→ REQUIREMENT:
Return the data below exactly, but only from the line containing "[Facebook] (431, 1806)" through the line containing "11thClass (337, 439)", with both of those lines included.

[Source data]

>>>

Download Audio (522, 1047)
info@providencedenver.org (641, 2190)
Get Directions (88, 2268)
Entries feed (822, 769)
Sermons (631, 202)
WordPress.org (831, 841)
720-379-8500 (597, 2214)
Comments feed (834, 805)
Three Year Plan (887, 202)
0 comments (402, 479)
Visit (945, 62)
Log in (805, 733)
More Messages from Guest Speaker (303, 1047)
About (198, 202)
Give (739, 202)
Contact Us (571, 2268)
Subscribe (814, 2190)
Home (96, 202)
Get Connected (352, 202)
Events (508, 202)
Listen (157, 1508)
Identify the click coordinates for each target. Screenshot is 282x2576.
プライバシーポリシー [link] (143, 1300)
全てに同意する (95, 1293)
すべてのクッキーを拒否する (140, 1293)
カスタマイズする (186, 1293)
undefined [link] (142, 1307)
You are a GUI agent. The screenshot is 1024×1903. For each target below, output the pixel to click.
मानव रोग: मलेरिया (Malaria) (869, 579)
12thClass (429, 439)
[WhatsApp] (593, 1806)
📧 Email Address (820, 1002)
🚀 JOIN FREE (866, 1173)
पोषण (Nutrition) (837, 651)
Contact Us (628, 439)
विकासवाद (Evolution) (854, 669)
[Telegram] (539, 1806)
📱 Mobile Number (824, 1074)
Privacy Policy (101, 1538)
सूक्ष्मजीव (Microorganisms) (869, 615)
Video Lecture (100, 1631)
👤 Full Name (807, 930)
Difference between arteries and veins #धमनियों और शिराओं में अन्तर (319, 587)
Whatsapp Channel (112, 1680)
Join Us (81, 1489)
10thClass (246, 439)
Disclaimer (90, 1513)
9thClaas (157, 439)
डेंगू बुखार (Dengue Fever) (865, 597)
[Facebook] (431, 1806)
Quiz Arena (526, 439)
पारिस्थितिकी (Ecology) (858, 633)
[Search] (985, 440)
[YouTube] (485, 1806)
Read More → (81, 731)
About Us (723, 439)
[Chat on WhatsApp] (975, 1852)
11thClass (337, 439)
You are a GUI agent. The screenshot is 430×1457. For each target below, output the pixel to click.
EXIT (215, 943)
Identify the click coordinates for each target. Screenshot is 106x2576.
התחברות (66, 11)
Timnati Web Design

<<<

→ ANSWER BOX:
[Facebook] (431, 1806)
Quiz Arena (526, 439)
पारिस्थितिकी (Ecology) (858, 633)
[Search] (985, 440)
[YouTube] (485, 1806)
Read More → (81, 731)
About Us (723, 439)
[Chat on WhatsApp] (975, 1852)
11thClass (337, 439)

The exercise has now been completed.